JB12= Jim Beam Signature Craft 12 y/o
Maker: Jim Beam, Clermont, Kentucky, USA (Beam Suntory)
JBB: 8 y/o
JB12: 12 y/o
Proof: 86 (43%)
Michigan State Minimum
JBB: New penny, long legs of medium thickness
JB12: Middle aged penny, thicker, slower legs.
JBB: Barrel char, alcohol, sourdough bread, crisp oak.
JB12: Oak, caramel, ancho chili, alcohol, crème fraiche.
JBB: Light and creamy. Dolce de leche, alcohol, French lavender.
JB12: Full bodied but light. Same as above, but without the herbal note on the back end.
JBB: Semi-dry, a bit of yeasty funk, then alcohol and a hint of wood. Doesn’t stick around too long.
JB12: More balanced. Caramel, creme brulee, oak, alcohol. Fades fairly quickly.
Parting words: Before summing up the tasting notes, I would like to comment on some wording on the labels of these two bottles. First, Jim Beam Black calling itself “double aged” is a bit silly. All it means in this context is that JBB is aged twice as long as the standard Jim Beam with the white label. Silly and a bit slippery, but no harm done, really.
The other bottle is a little more problematic, at least to some. It reads “Jim Beam Signature Craft” with a label lower down on the bottle stating that it’s 12 y/o and 43% ABV. There has been much weeping and gnashing of teeth lately regarding the use of the word “craft” by large producers like Beam and Diageo. The controversy stems from the use of the word by micro-distillers to refer to themselves. Big producers who call themselves craft are, the argument goes, stealing the micros’ thunder and basically lying to consumers.
The use of craft by large producers does not bother me in the slightest. In my view, the term has already been emptied of all meaning by these micro producers themselves. ADI and other organizations of micro-producers have allowed too many phonies to claim the name of craft for it to mean anything anymore. There are “craft distillers” who do nothing more than cut whiskey distilled by someone else with local water and claim to be artisans. There are some who don’t even go to that much effort. Even those who do distill their own product often have a brewery make their mash or use prepackaged yeast. Jim Beam does all their own mashing at their three Kentucky distilleries and has at least three proprietary yeast strains. That sounds pretty crafty to me. So I have no problem with Beam using the word for what it does. If the micro-distilling community wanted to protect the sanctity of craft, then they should have done a better job of regulating themselves and come down harder on the fakers.

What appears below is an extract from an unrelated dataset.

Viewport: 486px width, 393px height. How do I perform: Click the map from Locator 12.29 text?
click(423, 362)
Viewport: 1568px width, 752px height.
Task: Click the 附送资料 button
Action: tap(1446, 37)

Now that that’s out of the way, let’s get back to the bourbon. Neither of these are bad. The Black has some rough edges but it’s drinkable and refreshing on the rocks on a hot summer day. The 12 y/o (“Triple Aged”?) is more sophisticated and nicely balanced. It works well as a summertime after-dinner pour.
My gripe with both of these is the low proof. It’s less of an issue with Beam Black, since it’s fairly cheap and the low proof may help mellow out the funk. It is recommended. There is no justification for a $40 bottle of bourbon like Jim Beam Signature Craft 12 y/o to be bottled at only 86 proof. If Heaven Hill has enough stock to produce a 12 y/o bourbon at over 90 proof for under $30, then Beam can afford to up the proof on its “Signature Craft” series at $40. Because of that, Jim Beam Signature Craft 12 y/o is only mildly recommended.
One thought on “Head to Head: Jim Beam Black vs. Jim Beam Signature Craft 12 y/o”
I like your digression and agree that the so-called craft distillers have robbed the word of any meaning. And while we’re picking nits, I don’t like the shape of the craft bottle either.